§ SHORT EXERCISE A
Reproduce the entries word for word, from the line containing "Where should I click to: Open @robinhanson" up to and including the line containing "pos(588,74)".

LOL. Not jealous at all, nor do I disagree with you. Except for driving circles around me, I promise you though, that in my area 60% of the dumbass moves on the road wear that emblem. Markets vary..


----------



## UberBeemer (Oct 23, 2015)

Too bad we can't sponsor an IROC type of event. Identically prepped cars, that could be fun.


----------



## peteyvavs (Nov 18, 2015)

Fords, any and all models and years. You do know the first auto accident was 2 Fords.


----------



## Snowblind (Apr 14, 2017)

Another Uber Driver said:


> In Swedish, "Volvo" means "clueless [self-stimulator]".


That is not really correct.
They choose the Name from the Latin word "Volvere", and that means "to roll".

I drove Cars in most of Europe, (Sicily is pretty darn bad) some parts of Asia, even North Africa.
But Americans are by far the worst Drivers in the World.


----------



## Another Uber Driver (May 27, 2015)

Snowblind said:


> That is not really correct. They choose the Name from the Latin word "Volvere", and that means "to roll"..


Non hoc ignoro. Vero, olim, Norvegia, erant quinque nostrum aggregati festa. Sola lingua comprehensa inter omnes nostrum Latina, debebamus ista lingua loqui.


----------

(Source records)
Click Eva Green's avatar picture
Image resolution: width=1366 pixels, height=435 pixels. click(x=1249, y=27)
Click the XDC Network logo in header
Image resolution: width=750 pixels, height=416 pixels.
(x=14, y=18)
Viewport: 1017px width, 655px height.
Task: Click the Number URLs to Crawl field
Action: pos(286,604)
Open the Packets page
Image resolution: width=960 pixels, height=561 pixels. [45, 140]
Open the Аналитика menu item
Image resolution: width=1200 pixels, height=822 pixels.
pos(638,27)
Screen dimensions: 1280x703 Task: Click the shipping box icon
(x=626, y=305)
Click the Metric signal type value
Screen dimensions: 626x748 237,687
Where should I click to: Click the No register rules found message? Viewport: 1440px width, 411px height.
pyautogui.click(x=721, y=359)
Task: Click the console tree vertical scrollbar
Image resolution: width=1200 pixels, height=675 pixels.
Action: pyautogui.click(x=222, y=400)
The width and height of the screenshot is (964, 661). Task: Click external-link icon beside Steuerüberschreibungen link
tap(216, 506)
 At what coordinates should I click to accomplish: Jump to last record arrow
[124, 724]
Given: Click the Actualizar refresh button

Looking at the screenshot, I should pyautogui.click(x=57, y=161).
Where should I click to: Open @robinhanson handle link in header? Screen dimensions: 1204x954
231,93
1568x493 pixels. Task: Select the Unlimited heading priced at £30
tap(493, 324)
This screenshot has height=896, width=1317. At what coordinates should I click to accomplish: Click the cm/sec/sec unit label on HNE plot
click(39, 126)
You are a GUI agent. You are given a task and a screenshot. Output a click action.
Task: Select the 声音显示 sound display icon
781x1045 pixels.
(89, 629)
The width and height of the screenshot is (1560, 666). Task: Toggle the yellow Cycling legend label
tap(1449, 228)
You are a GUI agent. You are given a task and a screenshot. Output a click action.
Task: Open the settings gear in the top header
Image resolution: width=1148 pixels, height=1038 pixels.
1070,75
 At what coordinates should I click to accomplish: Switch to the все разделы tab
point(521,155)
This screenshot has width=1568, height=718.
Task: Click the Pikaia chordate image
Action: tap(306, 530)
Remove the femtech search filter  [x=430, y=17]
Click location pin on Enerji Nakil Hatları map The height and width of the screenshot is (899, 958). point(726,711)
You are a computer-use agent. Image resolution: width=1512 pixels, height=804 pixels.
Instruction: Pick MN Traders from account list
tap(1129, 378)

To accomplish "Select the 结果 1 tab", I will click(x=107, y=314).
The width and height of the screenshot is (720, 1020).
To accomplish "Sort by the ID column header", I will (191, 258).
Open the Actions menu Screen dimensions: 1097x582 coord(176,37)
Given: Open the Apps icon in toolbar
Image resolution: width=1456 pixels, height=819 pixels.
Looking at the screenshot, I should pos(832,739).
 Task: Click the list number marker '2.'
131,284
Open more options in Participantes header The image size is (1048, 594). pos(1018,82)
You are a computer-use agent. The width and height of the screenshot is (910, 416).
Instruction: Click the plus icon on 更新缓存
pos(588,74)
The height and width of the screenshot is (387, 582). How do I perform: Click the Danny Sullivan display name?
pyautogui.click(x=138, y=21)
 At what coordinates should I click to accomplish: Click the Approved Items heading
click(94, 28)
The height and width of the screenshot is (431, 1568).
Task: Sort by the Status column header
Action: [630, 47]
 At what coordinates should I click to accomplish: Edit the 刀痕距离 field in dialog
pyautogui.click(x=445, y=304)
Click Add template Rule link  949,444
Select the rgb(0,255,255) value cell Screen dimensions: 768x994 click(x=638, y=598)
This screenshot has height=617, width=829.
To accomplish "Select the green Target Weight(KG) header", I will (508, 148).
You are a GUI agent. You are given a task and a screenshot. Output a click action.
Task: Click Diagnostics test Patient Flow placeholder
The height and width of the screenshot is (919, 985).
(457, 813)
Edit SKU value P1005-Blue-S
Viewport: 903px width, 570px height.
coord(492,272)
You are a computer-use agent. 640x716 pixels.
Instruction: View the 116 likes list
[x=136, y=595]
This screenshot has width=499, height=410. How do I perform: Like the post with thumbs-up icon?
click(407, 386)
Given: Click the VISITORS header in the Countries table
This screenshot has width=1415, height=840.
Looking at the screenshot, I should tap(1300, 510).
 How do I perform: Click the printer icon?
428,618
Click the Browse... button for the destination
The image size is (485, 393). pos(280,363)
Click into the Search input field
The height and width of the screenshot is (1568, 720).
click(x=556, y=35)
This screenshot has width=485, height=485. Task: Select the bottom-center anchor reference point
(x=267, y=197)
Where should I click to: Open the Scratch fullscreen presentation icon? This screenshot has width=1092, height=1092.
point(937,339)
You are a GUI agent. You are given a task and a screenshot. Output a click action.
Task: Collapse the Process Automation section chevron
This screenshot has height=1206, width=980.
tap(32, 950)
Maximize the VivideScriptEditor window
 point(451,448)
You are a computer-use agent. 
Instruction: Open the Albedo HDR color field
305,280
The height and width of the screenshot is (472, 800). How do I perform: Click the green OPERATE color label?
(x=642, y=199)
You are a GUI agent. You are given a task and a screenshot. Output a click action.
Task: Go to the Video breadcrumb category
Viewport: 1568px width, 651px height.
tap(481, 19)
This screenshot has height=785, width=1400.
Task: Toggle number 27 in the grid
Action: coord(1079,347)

§ SHORT EXERCISE B
Summarize the forum excerpt in three sentences.

§ TASK RESULT A
Where should I click to: Open @robinhanson handle link in header? Screen dimensions: 1204x954
231,93
1568x493 pixels. Task: Select the Unlimited heading priced at £30
tap(493, 324)
This screenshot has height=896, width=1317. At what coordinates should I click to accomplish: Click the cm/sec/sec unit label on HNE plot
click(39, 126)
You are a GUI agent. You are given a task and a screenshot. Output a click action.
Task: Select the 声音显示 sound display icon
781x1045 pixels.
(89, 629)
The width and height of the screenshot is (1560, 666). Task: Toggle the yellow Cycling legend label
tap(1449, 228)
You are a GUI agent. You are given a task and a screenshot. Output a click action.
Task: Open the settings gear in the top header
Image resolution: width=1148 pixels, height=1038 pixels.
1070,75
 At what coordinates should I click to accomplish: Switch to the все разделы tab
point(521,155)
This screenshot has width=1568, height=718.
Task: Click the Pikaia chordate image
Action: tap(306, 530)
Remove the femtech search filter  [x=430, y=17]
Click location pin on Enerji Nakil Hatları map The height and width of the screenshot is (899, 958). point(726,711)
You are a computer-use agent. Image resolution: width=1512 pixels, height=804 pixels.
Instruction: Pick MN Traders from account list
tap(1129, 378)

To accomplish "Select the 结果 1 tab", I will click(x=107, y=314).
The width and height of the screenshot is (720, 1020).
To accomplish "Sort by the ID column header", I will (191, 258).
Open the Actions menu Screen dimensions: 1097x582 coord(176,37)
Given: Open the Apps icon in toolbar
Image resolution: width=1456 pixels, height=819 pixels.
Looking at the screenshot, I should pos(832,739).
 Task: Click the list number marker '2.'
131,284
Open more options in Participantes header The image size is (1048, 594). pos(1018,82)
You are a computer-use agent. The width and height of the screenshot is (910, 416).
Instruction: Click the plus icon on 更新缓存
pos(588,74)

§ TASK RESULT B
One poster suggests sponsoring an IROC-type event with identically prepped cars, and another names Fords of any model and year, noting that the first auto accident involved two Fords. Snowblind disputes a claim about the meaning of "Volvo," saying the name was chosen from the Latin word "Volvere," meaning "to roll." Snowblind adds that, after driving in most of Europe, parts of Asia and North Africa, Americans are by far the worst drivers in the world.